The Holmes HAP242-CU augments its HEPA-type filter with an optional ionizer, as does the Hunter 30057. And the Oreck XL Tabletop Professional relies on a proprietary ionizing technology called a Truman Cell.

Review continues below

UV Air Purifiers.

In these models, ultraviolet germicidal irradiation destroys bacterial microorganisms as they pass through UV rays. The dead organisms are then collected in a filter. The scope of cheap ultraviolet air purifiers is limited to removing germs, viruses, and bacteria from the air, and they have no effect on allergens, smoke, or odors. Many cheap ultraviolet air purifiers, such as the Germ Guardian LW-18 UV-C (starting at $71), are hand-held, so you can wave them like a wand over the area you wish to purify.

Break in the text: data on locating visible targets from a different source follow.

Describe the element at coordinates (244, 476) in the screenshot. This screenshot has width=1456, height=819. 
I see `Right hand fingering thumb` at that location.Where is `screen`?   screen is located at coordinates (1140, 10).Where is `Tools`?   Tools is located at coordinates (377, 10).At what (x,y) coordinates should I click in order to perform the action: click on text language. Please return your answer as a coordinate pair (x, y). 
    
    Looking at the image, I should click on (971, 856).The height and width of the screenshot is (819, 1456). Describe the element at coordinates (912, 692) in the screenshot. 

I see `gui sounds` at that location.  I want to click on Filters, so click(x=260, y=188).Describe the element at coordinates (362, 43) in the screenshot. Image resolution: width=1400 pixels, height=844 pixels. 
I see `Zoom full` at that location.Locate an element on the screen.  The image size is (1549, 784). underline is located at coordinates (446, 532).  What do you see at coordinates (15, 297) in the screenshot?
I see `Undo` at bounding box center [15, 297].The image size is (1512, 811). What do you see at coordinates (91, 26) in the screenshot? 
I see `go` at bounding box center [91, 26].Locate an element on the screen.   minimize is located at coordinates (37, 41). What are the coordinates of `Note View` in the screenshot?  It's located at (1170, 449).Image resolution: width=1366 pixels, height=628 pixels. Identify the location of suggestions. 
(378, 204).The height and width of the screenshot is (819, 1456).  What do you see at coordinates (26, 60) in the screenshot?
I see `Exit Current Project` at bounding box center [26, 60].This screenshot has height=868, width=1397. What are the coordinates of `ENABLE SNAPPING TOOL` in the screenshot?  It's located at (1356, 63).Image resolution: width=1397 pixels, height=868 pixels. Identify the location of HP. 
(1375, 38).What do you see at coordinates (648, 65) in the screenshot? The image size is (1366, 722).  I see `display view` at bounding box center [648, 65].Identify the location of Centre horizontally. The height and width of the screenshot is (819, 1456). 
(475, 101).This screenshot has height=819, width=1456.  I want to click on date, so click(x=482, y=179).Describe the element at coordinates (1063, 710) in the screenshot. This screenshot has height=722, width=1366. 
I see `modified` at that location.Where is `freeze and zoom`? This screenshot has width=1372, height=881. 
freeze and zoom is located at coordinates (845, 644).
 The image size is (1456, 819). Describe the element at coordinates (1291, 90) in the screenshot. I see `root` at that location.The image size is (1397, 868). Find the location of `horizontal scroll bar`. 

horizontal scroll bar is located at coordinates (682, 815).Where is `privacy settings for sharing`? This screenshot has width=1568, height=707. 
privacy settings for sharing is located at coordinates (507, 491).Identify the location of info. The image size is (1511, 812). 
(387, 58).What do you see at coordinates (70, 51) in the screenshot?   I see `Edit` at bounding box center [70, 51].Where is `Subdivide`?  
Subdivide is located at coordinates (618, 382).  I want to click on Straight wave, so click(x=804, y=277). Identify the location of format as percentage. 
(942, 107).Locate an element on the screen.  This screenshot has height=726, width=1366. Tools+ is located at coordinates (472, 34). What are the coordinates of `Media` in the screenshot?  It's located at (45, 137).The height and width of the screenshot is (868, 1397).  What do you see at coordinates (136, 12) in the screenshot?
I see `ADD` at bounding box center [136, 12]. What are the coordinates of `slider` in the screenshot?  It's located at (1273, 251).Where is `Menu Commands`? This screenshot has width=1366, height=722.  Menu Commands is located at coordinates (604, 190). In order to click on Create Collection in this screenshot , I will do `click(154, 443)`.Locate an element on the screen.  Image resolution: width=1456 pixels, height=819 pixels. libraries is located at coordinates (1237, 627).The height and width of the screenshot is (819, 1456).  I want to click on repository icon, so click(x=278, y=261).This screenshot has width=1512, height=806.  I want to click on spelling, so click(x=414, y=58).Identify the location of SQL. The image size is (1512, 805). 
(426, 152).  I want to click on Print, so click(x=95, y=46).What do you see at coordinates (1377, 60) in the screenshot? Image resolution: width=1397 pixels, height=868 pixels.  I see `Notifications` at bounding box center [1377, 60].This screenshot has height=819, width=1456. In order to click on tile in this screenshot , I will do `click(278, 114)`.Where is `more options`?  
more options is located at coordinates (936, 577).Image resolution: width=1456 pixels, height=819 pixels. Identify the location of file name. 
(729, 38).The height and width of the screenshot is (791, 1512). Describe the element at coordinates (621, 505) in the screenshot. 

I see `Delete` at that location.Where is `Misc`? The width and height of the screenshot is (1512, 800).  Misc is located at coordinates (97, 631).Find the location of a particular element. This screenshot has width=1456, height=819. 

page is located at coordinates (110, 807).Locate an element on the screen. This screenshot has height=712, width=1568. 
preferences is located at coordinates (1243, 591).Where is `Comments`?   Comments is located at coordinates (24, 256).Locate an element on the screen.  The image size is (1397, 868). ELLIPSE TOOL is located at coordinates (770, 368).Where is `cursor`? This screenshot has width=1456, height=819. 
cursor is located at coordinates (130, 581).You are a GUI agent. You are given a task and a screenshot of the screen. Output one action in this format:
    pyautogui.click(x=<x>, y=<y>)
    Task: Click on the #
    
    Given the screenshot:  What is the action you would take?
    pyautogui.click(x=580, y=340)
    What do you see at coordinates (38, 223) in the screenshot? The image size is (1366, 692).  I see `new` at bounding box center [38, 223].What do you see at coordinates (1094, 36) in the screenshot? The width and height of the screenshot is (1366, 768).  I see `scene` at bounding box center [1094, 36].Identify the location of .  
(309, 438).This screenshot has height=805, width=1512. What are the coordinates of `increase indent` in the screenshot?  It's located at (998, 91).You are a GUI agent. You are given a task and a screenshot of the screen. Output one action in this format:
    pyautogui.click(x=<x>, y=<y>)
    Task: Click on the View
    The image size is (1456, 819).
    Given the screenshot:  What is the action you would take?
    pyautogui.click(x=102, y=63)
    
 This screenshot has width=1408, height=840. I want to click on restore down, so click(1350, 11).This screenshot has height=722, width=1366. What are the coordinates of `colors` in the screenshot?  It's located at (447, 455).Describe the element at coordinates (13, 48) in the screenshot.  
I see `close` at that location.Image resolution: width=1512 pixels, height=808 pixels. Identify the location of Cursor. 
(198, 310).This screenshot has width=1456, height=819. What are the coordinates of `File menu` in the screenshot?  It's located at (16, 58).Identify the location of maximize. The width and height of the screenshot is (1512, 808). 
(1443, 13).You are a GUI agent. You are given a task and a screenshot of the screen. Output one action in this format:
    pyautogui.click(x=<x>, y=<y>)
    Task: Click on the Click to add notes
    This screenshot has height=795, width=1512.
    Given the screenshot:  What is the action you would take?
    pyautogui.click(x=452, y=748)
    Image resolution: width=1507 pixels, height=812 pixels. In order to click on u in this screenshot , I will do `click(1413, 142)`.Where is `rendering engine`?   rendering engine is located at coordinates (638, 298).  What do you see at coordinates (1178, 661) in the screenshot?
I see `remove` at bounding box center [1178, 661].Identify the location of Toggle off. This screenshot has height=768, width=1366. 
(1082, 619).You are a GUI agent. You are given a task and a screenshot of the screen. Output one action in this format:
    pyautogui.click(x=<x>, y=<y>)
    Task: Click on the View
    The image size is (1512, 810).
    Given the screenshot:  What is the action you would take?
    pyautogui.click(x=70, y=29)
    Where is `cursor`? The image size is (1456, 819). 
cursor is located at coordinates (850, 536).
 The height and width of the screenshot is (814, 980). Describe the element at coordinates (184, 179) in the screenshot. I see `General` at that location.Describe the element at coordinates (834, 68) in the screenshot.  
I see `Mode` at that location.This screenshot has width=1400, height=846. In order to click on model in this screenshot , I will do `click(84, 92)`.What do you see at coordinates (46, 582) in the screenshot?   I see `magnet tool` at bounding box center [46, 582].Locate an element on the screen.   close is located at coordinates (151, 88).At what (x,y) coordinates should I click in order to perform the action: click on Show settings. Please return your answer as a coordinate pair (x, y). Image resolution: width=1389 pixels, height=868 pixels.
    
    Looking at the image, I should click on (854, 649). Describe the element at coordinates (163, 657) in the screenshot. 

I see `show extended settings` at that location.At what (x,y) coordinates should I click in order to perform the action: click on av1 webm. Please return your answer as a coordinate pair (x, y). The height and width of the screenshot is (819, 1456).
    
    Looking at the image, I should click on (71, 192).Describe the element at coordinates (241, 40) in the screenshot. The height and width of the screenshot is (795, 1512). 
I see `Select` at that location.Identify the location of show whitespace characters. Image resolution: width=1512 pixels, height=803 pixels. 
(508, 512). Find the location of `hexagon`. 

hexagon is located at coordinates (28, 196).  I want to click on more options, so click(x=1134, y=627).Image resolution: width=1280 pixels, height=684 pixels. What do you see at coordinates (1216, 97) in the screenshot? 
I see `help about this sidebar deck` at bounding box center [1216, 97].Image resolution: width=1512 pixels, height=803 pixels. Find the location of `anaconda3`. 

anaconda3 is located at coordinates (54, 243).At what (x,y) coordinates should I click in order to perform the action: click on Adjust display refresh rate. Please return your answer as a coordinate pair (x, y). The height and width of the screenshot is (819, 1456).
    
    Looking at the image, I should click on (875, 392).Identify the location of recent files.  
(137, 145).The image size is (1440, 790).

Ozone Generators and Other Technology.

The most controversial air purifiers convert air molecules into ozone that tackles odors. Although there is scientific concern about the loss of ozone in the upper atmosphere (think global warming), scientists are also concerned that ozone in the lower atmosphere may have harmful side effects. The EPA warns that ozone can seriously damage your lungs, and at the very least, exacerbate respiratory problems. Consequently, experts recommend only using ozone-generating air purifiers in unoccupied rooms where the stench is otherwise impossible to remove.

Another approach, incorporated into the AirFree Onix 3000, uses a ceramic core to kill off organisms like spores, fungus, viruses, and bacteria, at temperatures of 400 degrees Fahrenheit. The company has a patent on the core and claims it will reduce 70 percent to 90 percent of the organisms in the ambient air within 10 days.